-------- Text under study --------

Dive Brief:
- Walmart will directly pitch marketers on its burgeoning advertising business for the first time through a new corporate event, according to news first reported in Reuters. The gathering to debut in New York City next week is called 5260, a reference to a retail innovation hub near Walmart's birthplace of Bentonville, Arkansas.
- Walmart will focus on sponsored and display ad products that drive brand awareness and engagement at 5260, and has plans to introduce video ad formats later this year, executives told Reuters. The "core differentiator" for the retailing giant is that it can leverage first-party data, not only from online transactions — an area where Walmart fiercely competes with Amazon — but also from in-store purchases, according to Stefanie Jay, VP and GM of Walmart Media Group. Reuters spoke to consultants who believe the company's pitch next week is intended to specifically target the ad budgets currently flowing toward Google — dollars that Amazon has also been vying for as ad sales become a bigger engine of growth.
- While Walmart declined to name specific companies attending 5260 to Reuters, the publication heard from multiple anonymous sources that hundreds of the top U.S. advertisers and agencies will be in attendance, including Procter & Gamble (P&G), Unilever, Mattel and Coca-Cola.
Dive Insight:
Amazon has long been eyed by industry watchers as the likely third party to break down the digital advertising duopoly of Google and Facebook, but Walmart is looking more like a dark horse contender that could add serious competition to the space. In recent months, the company has steadily built out its in-house ad technology and sales teams, along with more heavily marketing media offerings like its Vudu streaming service, which made its debut at the IAB's Digital Content NewFronts earlier in May.

--------

Work instructions.
1. Answer these questions from the Walmart advertising brief.
(a) In which city will the 5260 event debut?
(b) Who is the VP and GM of Walmart Media Group?
(c) Which Walmart streaming service debuted at the IAB's Digital Content NewFronts?
2. Write the next part of the Walmart advertising brief, picking up after its final sentence.
The entries have nothing to do with the Walmart advertising brief.

-------- Provided records --------

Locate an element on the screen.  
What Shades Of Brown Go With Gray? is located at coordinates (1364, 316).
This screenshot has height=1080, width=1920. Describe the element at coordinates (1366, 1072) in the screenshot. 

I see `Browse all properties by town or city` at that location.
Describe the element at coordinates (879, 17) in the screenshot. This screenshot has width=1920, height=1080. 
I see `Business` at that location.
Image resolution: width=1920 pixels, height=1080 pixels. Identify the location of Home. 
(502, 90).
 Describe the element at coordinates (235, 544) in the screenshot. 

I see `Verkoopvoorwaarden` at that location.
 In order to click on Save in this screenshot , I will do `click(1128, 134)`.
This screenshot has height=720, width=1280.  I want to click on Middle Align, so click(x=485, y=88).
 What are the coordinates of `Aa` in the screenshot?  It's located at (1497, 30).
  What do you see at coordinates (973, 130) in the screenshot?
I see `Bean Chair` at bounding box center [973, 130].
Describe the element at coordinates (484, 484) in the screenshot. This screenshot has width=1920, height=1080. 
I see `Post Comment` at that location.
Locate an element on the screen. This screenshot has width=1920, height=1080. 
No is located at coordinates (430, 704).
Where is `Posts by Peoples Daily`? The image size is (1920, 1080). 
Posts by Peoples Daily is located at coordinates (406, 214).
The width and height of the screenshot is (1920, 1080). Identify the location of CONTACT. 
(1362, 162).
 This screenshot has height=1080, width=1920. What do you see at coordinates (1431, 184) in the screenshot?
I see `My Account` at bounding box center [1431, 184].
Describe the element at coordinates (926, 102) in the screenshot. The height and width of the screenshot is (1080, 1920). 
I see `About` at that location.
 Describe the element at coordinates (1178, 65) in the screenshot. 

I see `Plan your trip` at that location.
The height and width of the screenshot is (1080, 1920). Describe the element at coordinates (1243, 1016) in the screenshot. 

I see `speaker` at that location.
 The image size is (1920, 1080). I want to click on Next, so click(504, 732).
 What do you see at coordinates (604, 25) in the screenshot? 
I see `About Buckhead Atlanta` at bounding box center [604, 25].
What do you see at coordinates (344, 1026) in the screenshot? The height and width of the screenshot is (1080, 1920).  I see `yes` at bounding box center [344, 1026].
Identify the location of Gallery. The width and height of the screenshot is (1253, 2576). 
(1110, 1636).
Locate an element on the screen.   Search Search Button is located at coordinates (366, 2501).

--------

Answers per task.
1.
(a) New York City
(b) Stefanie Jay
(c) Vudu

2.
The 5260 event appears to be a cumulation of those efforts and something the world's top companies by media spend, including P&G and Unilever, are interested in attending, likely drawn by Walmart's expanding e-commerce business and command of more than 300 million in-store customer visits per month. More marketers are also demanding trusted media partners to work with as platforms like Facebook continue to grapple with image crises. P&G, for example, has pledged to only spend money with platforms that promote privacy and transparency, an initiative that's part of the company's growing focus on wresting more control of first-party data, which is a central part of Walmart's positioning for its ad business.
Walmart's move to directly pitch marketers on spending more money on its platform also comes as Amazon's ad business, which has grown explosively in recent years, shows some signs of slowing down. The online retailing giant reported its "other" category that largely consists of ad sales rose 34% to $2.72 billion in Q1 2019 — not a poor showing, but a degree of growth that decelerated in comparison to recent quarters. Amazon at the moment seems to be looking to strengthen its ad tech offerings, and is reportedly close to acquiring the ad server of Sizmek, a once-hot ad tech player that is selling off its assets amid bankruptcy proceedings.
Amazon potentially buying Sizmek would closely mirror Walmart's purchase of the cloud-based ad serving platform Polymorph Labs for an undisclosed sum in April. The deal for Polymorph, which transferred the firm's founders, product developers and engineers to Walmart Media Group and Walmart Labs, intends to help Walmart better target ads at audiences based on their shopping behavior, along with integrating more self-serve advertising tools and campaign performance trackers. As noted by Reuters, Walmart is also bringing its website ad sales and related data analytics work in-house, reflecting a push Amazon has made in recent years to in-house its media sales division.
But the real loser as Amazon and Walmart double down on courting brands in categories like CPG could be Google. The search giant has posted slowing ad revenue growth for four consecutive quarters as the digital space reaches new levels of maturity. Reports have suggested that some packaged goods marketers are shifting significant portions of their search advertising budgets away from Google and toward Amazon, since the e-commerce giant can more closely link from the point of discovery to a sale.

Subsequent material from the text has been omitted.